• _Exercise brief_:
Every entry must be given again exactly. Include no pictures.

• _Records shown_:
++++

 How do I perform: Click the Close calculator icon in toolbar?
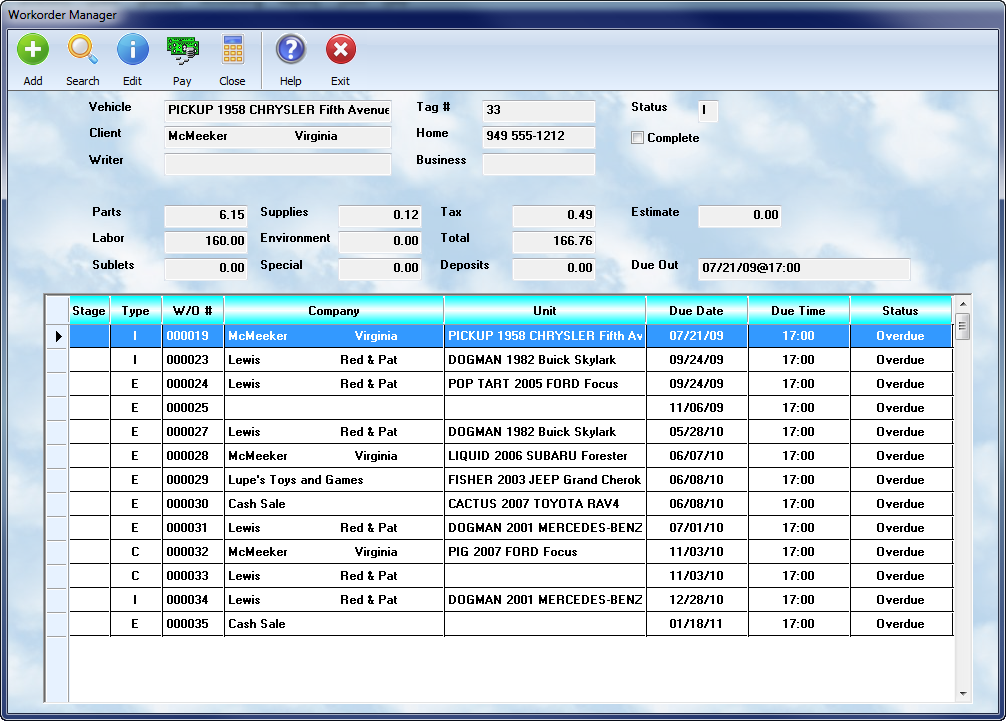pyautogui.click(x=232, y=50)
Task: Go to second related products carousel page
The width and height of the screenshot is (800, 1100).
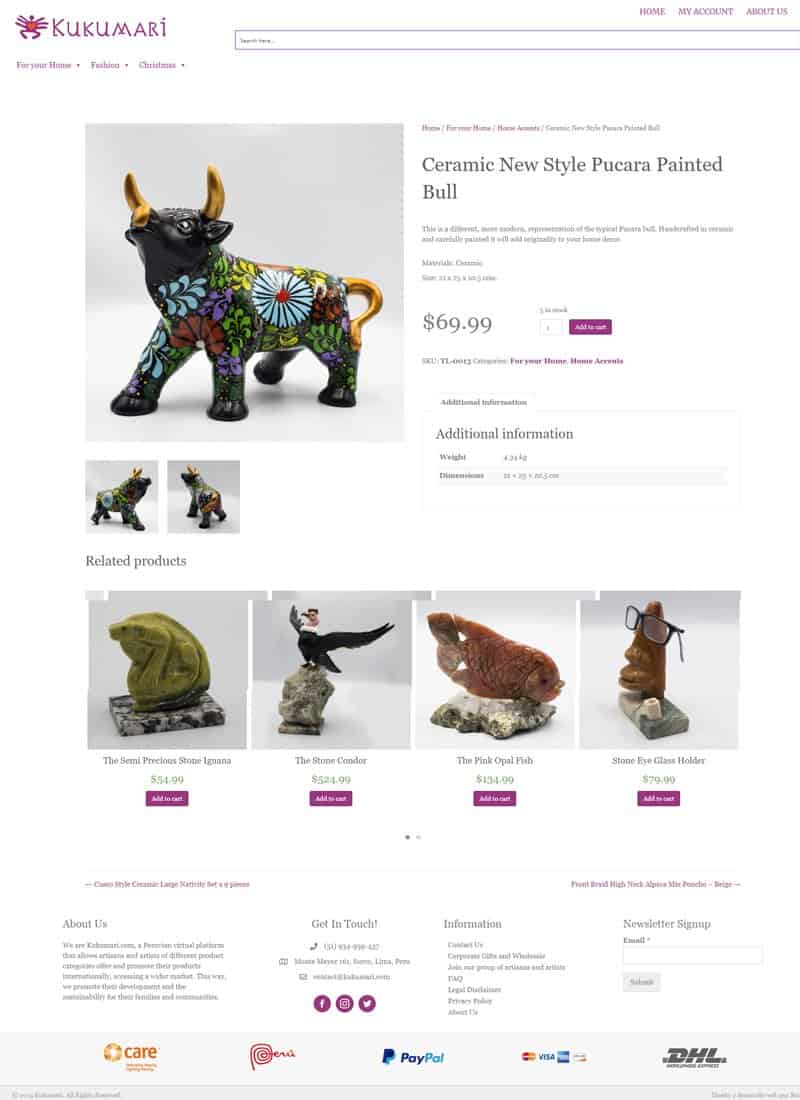Action: tap(419, 837)
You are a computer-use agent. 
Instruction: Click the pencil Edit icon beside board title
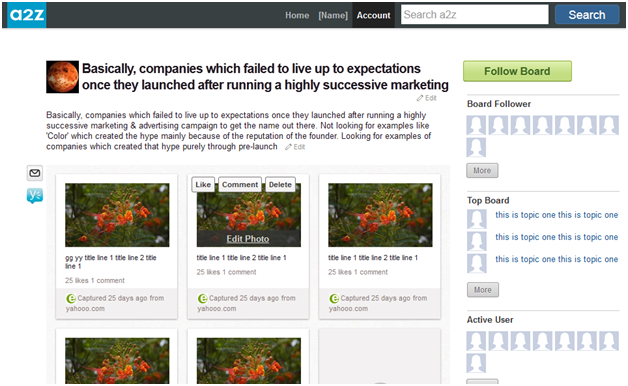click(420, 98)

++++

• _Task output_:
 How do I perform: Click the Close calculator icon in toolbar?
pyautogui.click(x=232, y=50)
Task: Go to second related products carousel page
The width and height of the screenshot is (800, 1100).
Action: tap(419, 837)
You are a computer-use agent. 
Instruction: Click the pencil Edit icon beside board title
click(420, 98)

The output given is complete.